When John was born, Elizabeth’s neighbors and relatives rejoiced. (Zachariah’s relatives are not mentioned. I’m stumped as to why.) At the christening—wait, wrong religion. At the circumcision they were going to name him “Zachariah,” but Elizabeth insisted on “John the Baptist.” (Well, just “John.” The “Baptist” thing came later.) All eyes turned to Zach, who called for a legal pad and wrote, “What she said.” His tongue was loosed and his mouth was opened (good thing he could breathe through his nose) (wait, how did he eat for nine months?), and he praised God, and everyone wondered what kind of kid this kid would be. (One heckuva guy, of course.)
Ultimately Zachariah was murdered “between the sanctuary and the altar” (Mt. 23:35) for (tradition tells us) refusing to disclose the location of Elizabeth and John, who were hiding from the murderous Herod.
Teresa of Calcutta (1910–1997) was born in Skopje (modern Macedonia) to Kosovan parents, and decided at age 12 that she wanted to be a nun in India. At 18 she joined the Sisters of Loreto (not to be confused with the Sisters of Laredo, who had a cooler theme song), and removed to Ireland to learn English with a brogue. Soon she was in India, learning Bengali, taking the name Teresa (the Spanish spelling of Thérèse (de Lisieux)), and dropping the name “Agnes” like a hot samosa.

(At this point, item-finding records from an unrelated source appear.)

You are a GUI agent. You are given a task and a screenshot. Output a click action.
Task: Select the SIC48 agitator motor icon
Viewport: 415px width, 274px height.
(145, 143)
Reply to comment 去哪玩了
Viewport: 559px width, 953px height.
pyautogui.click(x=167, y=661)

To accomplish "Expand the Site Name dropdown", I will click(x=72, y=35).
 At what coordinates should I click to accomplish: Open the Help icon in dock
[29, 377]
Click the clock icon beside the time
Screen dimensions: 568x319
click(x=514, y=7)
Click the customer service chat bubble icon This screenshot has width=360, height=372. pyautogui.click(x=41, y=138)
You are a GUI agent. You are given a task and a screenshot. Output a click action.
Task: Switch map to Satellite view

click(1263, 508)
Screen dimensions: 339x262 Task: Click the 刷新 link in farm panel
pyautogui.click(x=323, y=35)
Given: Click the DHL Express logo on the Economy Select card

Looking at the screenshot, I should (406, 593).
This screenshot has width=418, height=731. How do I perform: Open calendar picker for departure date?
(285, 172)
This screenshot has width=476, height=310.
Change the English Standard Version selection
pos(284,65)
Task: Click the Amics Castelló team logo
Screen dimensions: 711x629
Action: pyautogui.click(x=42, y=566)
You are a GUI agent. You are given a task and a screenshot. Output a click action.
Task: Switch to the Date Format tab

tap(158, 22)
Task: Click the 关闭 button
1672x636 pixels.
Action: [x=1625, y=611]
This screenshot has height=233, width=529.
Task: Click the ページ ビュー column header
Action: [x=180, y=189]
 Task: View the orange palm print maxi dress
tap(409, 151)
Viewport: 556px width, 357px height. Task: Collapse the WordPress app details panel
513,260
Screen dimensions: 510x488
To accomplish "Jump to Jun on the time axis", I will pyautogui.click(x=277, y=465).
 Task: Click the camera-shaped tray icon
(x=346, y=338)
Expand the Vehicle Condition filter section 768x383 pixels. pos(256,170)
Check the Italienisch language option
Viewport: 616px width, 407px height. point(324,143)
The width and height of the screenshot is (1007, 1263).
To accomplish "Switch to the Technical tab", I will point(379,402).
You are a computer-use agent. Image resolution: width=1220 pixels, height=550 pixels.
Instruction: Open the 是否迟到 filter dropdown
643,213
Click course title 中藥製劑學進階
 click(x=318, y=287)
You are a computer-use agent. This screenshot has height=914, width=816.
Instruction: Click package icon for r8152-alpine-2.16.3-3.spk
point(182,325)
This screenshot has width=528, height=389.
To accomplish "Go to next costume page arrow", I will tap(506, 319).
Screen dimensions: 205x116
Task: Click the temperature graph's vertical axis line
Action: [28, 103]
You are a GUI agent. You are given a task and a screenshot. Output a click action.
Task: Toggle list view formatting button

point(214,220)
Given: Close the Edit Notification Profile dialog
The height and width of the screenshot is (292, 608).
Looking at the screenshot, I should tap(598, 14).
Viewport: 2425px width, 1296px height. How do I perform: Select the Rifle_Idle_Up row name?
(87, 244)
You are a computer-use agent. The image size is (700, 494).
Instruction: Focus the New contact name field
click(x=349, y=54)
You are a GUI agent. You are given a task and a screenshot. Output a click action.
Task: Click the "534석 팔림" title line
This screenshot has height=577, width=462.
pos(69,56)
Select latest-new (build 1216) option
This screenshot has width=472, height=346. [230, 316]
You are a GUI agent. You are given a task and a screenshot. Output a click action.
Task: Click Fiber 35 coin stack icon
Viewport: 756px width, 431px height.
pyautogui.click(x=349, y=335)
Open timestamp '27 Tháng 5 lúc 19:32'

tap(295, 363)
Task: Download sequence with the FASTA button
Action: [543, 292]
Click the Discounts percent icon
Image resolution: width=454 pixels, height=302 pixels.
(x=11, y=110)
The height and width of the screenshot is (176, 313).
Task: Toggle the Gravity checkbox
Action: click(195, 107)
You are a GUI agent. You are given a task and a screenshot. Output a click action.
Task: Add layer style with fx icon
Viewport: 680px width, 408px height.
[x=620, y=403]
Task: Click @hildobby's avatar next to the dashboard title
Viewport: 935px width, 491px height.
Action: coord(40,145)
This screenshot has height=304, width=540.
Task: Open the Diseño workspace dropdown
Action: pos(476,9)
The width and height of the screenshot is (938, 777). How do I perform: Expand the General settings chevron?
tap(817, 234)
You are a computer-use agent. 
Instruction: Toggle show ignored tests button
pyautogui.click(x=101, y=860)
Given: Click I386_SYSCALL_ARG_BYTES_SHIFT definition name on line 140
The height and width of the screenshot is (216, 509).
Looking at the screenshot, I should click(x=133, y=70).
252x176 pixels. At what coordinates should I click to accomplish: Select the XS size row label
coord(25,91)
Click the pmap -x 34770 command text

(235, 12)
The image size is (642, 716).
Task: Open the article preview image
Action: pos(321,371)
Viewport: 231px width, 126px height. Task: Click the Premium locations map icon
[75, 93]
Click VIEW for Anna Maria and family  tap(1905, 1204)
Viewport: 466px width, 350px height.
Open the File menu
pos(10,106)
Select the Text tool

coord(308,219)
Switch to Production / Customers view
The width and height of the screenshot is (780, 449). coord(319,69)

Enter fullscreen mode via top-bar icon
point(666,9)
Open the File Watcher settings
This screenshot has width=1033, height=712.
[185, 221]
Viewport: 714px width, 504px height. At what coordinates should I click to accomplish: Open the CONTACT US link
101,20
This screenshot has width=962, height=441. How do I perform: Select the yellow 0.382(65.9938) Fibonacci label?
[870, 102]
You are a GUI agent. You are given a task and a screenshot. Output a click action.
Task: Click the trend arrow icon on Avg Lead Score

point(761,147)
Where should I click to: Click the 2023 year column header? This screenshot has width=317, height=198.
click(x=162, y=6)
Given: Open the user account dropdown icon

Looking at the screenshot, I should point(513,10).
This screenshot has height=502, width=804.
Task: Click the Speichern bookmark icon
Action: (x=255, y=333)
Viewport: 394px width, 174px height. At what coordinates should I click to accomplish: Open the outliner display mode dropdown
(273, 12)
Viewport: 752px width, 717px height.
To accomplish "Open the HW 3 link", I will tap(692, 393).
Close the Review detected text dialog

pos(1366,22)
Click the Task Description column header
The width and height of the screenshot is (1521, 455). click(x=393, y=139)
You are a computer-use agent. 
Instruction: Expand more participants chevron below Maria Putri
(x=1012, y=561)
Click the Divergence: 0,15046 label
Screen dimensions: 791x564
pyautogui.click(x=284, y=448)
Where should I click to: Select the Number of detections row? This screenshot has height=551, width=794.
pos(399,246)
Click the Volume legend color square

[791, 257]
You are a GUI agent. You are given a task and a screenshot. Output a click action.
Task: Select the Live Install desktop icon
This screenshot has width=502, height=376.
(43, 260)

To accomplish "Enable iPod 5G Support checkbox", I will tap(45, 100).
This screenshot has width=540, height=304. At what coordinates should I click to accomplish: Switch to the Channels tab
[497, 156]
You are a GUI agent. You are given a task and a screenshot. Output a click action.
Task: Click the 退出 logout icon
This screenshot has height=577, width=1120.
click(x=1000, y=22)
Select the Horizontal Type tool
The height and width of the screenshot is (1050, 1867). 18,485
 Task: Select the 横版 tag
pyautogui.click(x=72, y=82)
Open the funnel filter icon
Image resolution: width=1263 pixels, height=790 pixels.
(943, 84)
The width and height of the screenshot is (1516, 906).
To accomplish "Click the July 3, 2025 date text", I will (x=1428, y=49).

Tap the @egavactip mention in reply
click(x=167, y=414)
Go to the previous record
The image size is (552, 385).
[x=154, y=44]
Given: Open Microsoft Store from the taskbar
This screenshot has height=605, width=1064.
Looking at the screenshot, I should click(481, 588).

She taught in the convent school, but was increasingly drawn to the poor. In 1948 she followed what she called “the call within the call,” donned a simple white sari (with a fetching blue border), got some medical training, became an Indian citizen, and started working among the poorest of the poor. The work was grueling, and at times she was tempted to go back to the relative cushiness of the convent, but she stuck it out, and in short order founded the Missionaries of Charity, starting with a crew of 13. The sisters opened homes for the dying, orphans, lepers, and so on, and the order grew to include a men’s congregation, tertiaries*, and like that. They now operate 610 missions in 123 countries.
Mother Teresa, as she came to be called, had a heart attack in 1983, and a series of other health issues led to her resignation as head of the M.C. in early 1997, and her death later that year. Although she has received criticism, both before and after her death, she was fast-tracked for beatification by Pope John Paul II, and is widely considered a modern-day saint by Catholics and non-Catholics alike. She was canonized in 2016 by Pope Francis. If the non-Catholics canonized her, I could not find a date.